Though NATO is unequivocally highlighted as the foundation of European and transatlantic security, the risk of a future North Atlantic Alliance with significantly less American, and therefore considerably more European commitment, might impact future security planning. In this context, it might be important to examine the Defence Cooperation Agreement (DCA).

President Emmanuel Macron, speaks at a ceremony honouring the 75th Anniversary of D-Day, at Normandy American Cemetery and Memorial in Colleville-sur-Mer, France, on 6 June 2019.
Credit: US Army/Sgt Henry Villarama

Defence Cooperation Agreement (DCA)

The DCA is a binding international agreement, providing an up-to-date framework for cooperation between European NATO nations and the US. The DCA clarifies the rules for cooperation and allows parties to deepen it in all security situations. In this way, the DCA will reinforce the individual NATO nation’s security and contribute to the fulfilment of obligations as a NATO member.

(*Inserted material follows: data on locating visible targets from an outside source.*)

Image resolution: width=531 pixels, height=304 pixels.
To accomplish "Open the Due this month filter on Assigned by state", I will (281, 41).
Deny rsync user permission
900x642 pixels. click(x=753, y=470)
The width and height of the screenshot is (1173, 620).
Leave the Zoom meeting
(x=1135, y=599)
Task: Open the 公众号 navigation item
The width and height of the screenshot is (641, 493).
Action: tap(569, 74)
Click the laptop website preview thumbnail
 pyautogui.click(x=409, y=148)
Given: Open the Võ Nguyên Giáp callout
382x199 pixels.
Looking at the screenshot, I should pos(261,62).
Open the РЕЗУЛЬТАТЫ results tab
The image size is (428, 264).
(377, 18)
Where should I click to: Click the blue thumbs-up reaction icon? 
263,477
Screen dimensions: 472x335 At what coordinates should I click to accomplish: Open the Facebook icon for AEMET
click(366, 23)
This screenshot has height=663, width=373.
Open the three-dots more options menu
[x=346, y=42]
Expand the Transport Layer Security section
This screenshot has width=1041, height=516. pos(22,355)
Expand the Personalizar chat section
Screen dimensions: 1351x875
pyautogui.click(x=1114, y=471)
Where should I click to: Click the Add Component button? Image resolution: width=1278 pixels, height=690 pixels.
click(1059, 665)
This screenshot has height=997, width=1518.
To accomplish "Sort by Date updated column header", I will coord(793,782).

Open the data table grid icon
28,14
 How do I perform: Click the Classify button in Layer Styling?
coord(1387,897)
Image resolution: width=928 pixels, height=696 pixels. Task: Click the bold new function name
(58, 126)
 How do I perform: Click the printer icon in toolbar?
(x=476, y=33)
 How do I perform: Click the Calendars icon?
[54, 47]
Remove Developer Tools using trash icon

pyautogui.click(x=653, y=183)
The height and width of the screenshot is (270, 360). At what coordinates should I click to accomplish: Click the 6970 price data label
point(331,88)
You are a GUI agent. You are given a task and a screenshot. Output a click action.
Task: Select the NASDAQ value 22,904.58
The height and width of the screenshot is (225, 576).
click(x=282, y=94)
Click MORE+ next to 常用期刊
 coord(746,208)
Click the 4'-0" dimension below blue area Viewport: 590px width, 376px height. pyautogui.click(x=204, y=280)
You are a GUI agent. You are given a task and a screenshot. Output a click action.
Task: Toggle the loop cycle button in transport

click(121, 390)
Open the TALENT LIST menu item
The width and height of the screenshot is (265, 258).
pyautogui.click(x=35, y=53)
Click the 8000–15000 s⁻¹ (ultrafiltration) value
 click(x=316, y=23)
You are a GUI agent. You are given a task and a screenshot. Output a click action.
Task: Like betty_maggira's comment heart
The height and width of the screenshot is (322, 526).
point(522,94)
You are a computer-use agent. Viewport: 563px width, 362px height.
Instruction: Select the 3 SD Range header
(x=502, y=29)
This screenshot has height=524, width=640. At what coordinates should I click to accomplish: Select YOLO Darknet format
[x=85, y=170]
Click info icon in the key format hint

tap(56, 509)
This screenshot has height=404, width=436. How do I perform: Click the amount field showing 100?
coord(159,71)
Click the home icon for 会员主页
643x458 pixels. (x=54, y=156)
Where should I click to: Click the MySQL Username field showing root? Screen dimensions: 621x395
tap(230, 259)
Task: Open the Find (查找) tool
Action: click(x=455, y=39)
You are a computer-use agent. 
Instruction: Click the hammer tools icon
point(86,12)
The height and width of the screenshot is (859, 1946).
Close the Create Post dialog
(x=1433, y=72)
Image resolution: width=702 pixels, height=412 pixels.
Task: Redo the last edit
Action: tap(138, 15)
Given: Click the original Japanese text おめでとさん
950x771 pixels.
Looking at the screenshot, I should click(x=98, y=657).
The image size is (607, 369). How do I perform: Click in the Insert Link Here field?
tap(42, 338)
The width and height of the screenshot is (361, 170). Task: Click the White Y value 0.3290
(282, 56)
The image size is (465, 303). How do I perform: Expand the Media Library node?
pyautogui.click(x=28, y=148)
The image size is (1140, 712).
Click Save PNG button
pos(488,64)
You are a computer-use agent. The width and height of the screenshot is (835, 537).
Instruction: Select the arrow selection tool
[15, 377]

The DCA also deals with practical issues such as the entry of troops, pre-positioning of equipment, and taxation. It specifies the locations where cooperation and collaboration between the individual European NATO nation and the US would primarily focus. Going forward, the DCA will enable the US to make use of Congressional funding for possible infrastructure investments in a specific NATO nation.

To date, DCAs have been signed between the US and Norway, Finland, Sweden, and Denmark. It is obvious that the Nordic countries are better-protected than ever, but it also sends an important signal regarding the US’ willingness to defend Europe via the NATO treaty. This fact is nearly invisible in the discussion.

Closing thoughts

With all the various treaties, agreements, and initiatives in place, it is hard to see in which direction the European security environment is heading.

The overall assessment might be that President Macron, as with President de Gaulle, nurtures the long-held and traditional French desire of creating a strong and independent European defence force, which, with France in a leadership role, and is able to defend itself without support from the US. If this is the case, then a strong EU is needed both in relation to an army structure, but also in relation to common defence procurement. It is impossible to state clearly in which direction Europe is moving as all eyes are anxiously following the 2024 US elections. With many ships sailing the seas in all directions, what is needed more than ever are clever captains who understand that hope is not a solution.

Or, as stated by Hartman Bühl in The European 1/2024: “In view of the current geopolitical and geostrategic situation, Europe must conduct a realpolitik and stop dreaming of a European army. Instead, it must devote its energy to a policy of building up necessary military capabilities to defend its territory and that of its allies as well as producing state-of-the-art armaments by pooling its Member States´ capabilities. In the field of nuclear protection, although Macron has proposed a strategic dialogue on the subject, there has never been any question of ‘pooling’ the French nuclear deterrent.